Furthermore, some domestic courts had themselves questioned the proportionality of the GIPN’s
intervention in the circumstances of the case. The Criminal Court held on 13 January 2009 that the
intervention of a special unit such as the GIPN in a preliminary investigation into threats was unusual
and that, following the applicant’s disorderly arrest, he had never been placed under judicial
investigation or even questioned by the investigating judge who had issued the letter of request
prompting the police intervention.

The Court also observed that the Court of Appeal had nevertheless taken the view that it was
“possible that this choice was disproportionate to the risk presented by Mr Castellani”.
Lastly, the file showed that no reference had been made to any prior enquiries to determine
whether or not the applicant would be alone at the time of his arrest. The Court found that the
possible presence of members of the suspect’s family at the location of the arrest had to be taken
into account in the planning and execution of this type of police operation. Such consideration was
lacking in the present case and the police had not planned their operation at the applicant’s family
home accordingly.

Having taken into account all the particular circumstances of the case, the Court concluded that the
police operation at the applicant’s home had not been planned or carried out in such a way as to
ensure that the means employed were strictly necessary to achieve its ultimate aim, namely the
arrest of a person suspected of having committed a criminal offence.

With regard to the use of force by the police officers, it was not disputed, first, that the applicant’s
recorded injuries had been caused by the police officers who arrested him or, secondly, that Mr
Castellani had hit one of them with an iron bar. However, the applicant and the Government had not
related the same version of the events.

The Court noted that the Criminal Court had held, in a decision which had become final, that the
applicant had legitimately believed that he had been attacked in his home and that he had acted in
self-defence.
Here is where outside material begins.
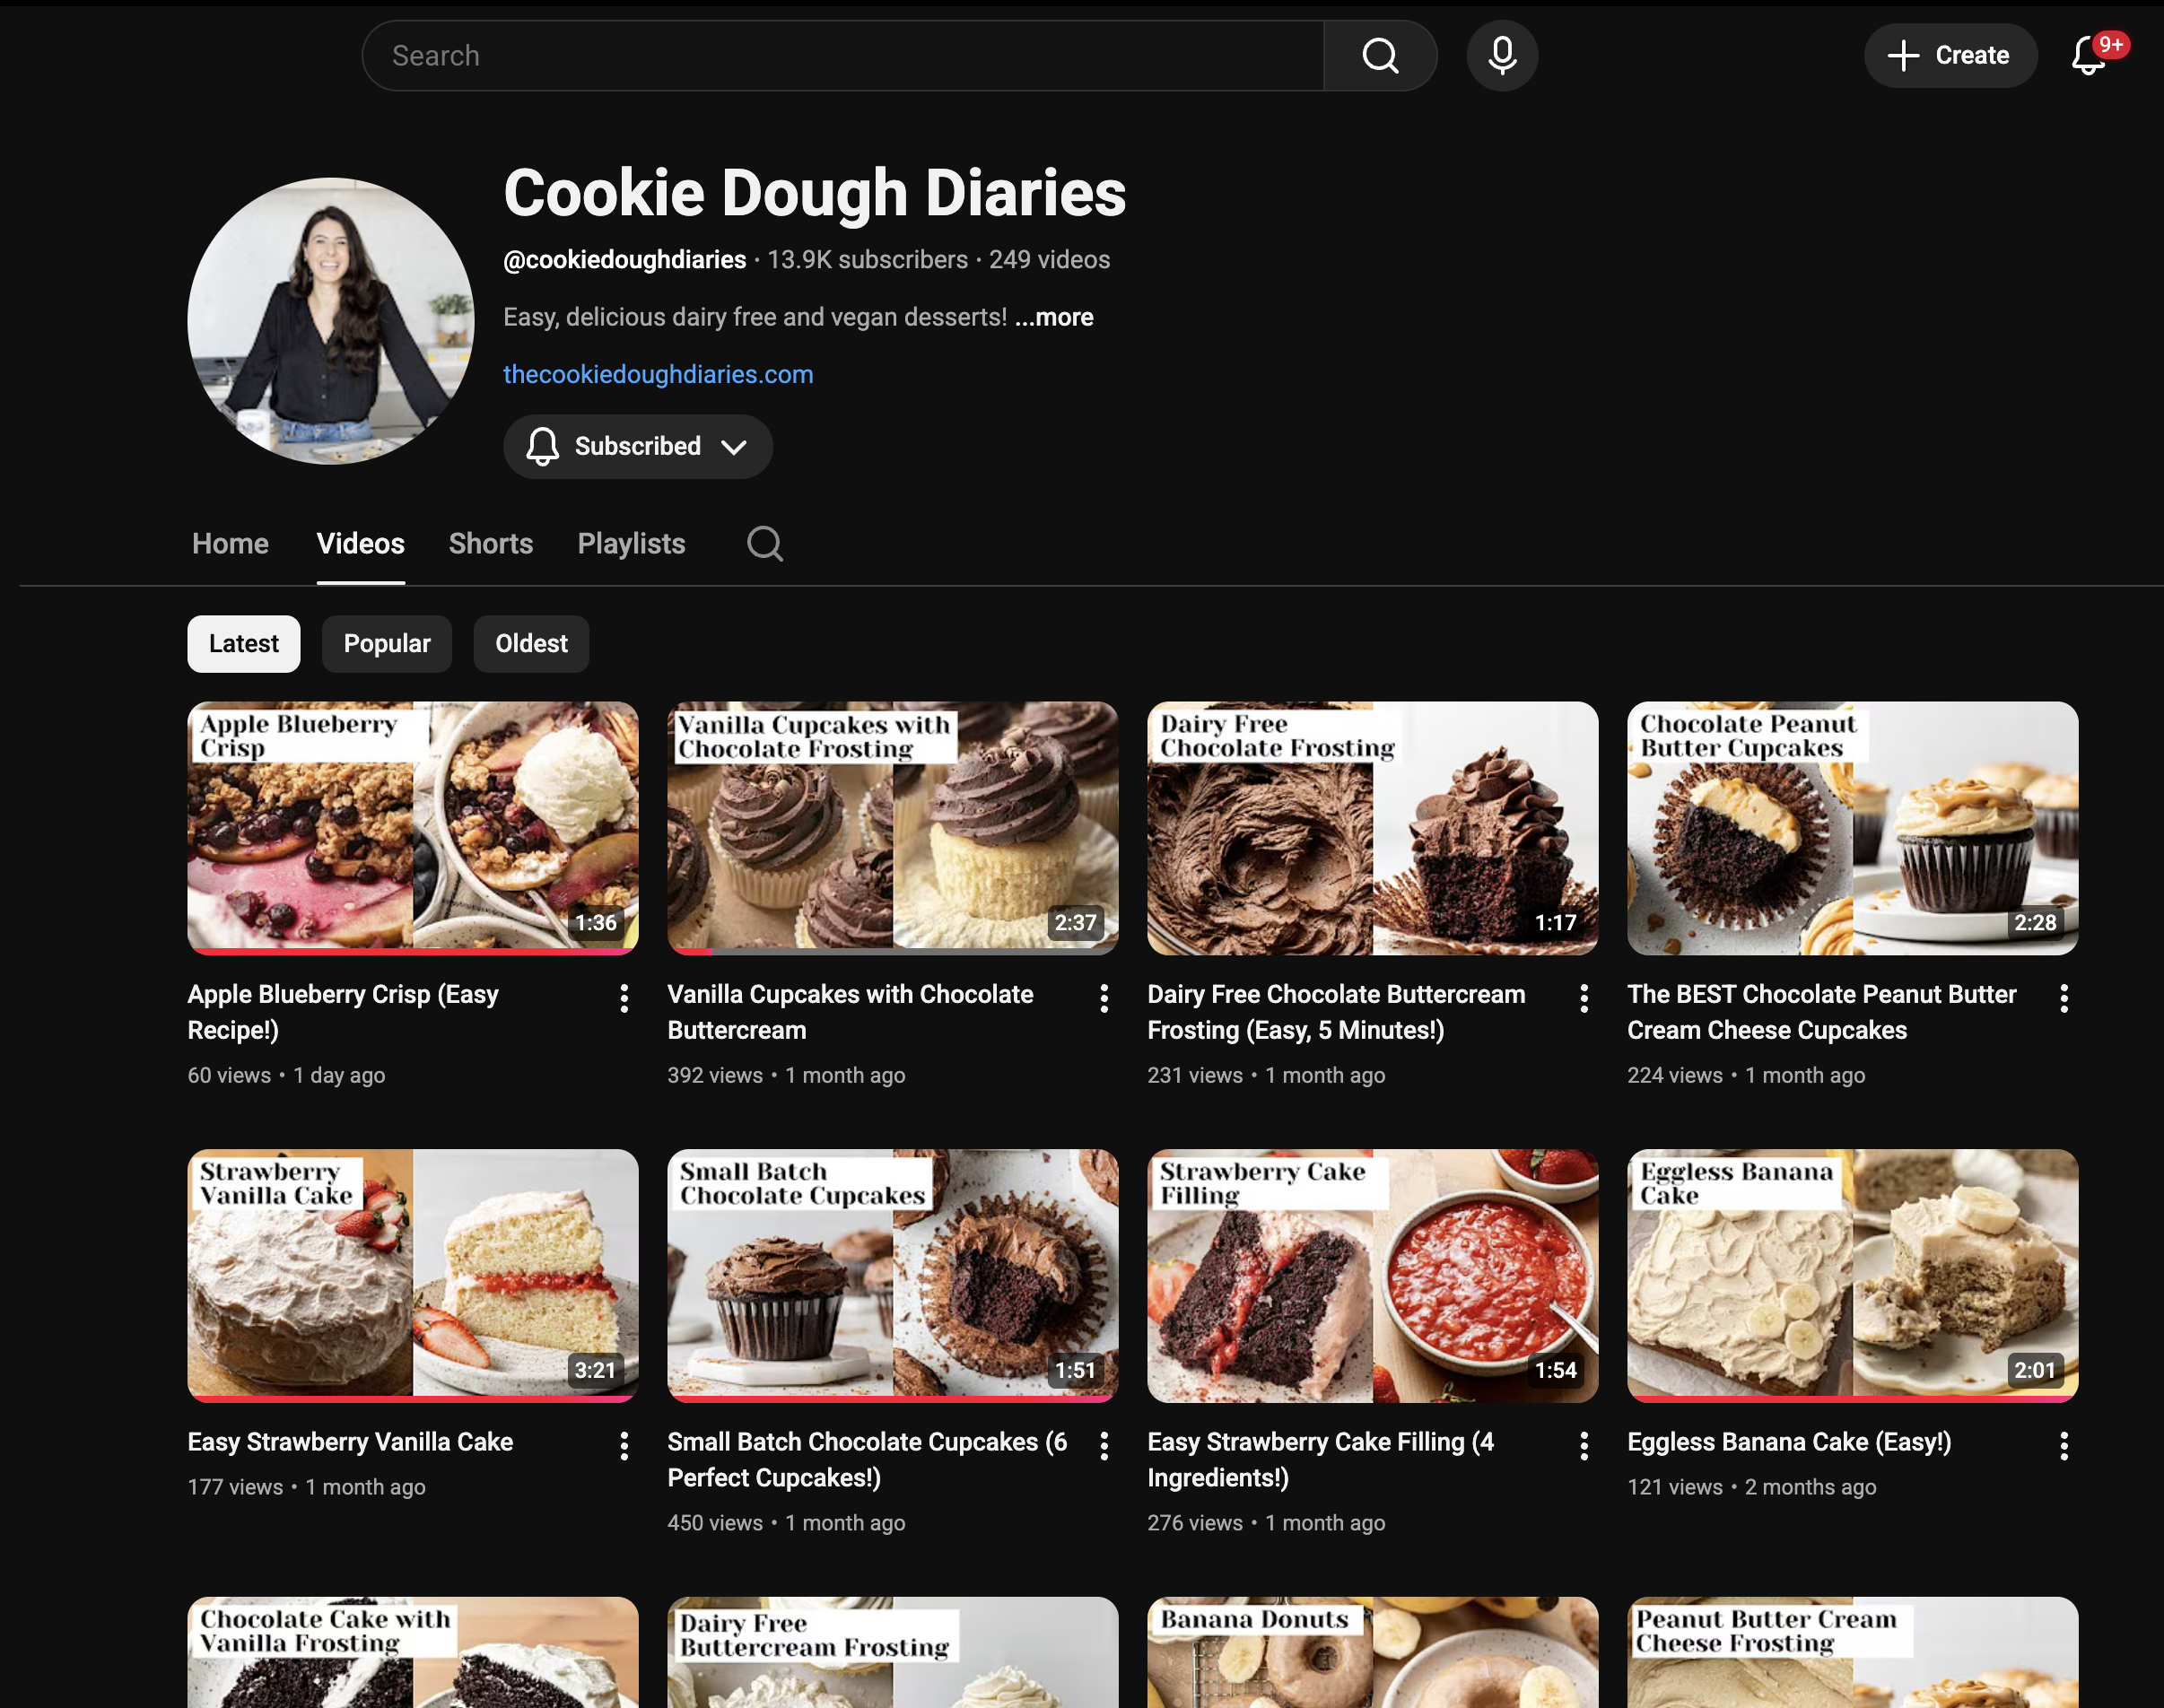Image resolution: width=2164 pixels, height=1708 pixels.
Task: Open the notifications bell
Action: point(2089,56)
Consequently, the Court could not accept the Government’s submission that the
applicant had knowingly assaulted the police officers, a version which derived only from the
assertions of the police officers who had been involved in the arrest and against whom proceedings
had subsequently been brought, without there being any other evidence in the file to support this
claim.

The Court nevertheless observed, first, that the applicant had not been charged with resisting arrest
and, secondly, that the actions of a number of police officers, who were wearing helmets and
protected by shields, had been particularly violent.

The Court thus found that the means used were thus not strictly necessary for the applicant’s arrest
and that the physical force used against him had not been made necessary by his conduct.

There had therefore been a violation of Article 3 of the Convention.

Just satisfaction (Article 41)

The Court held that France was to pay the applicant 2,803 euros (EUR) in respect of pecuniary
damage, and EUR 20,000 in respect of non-pecuniary damage.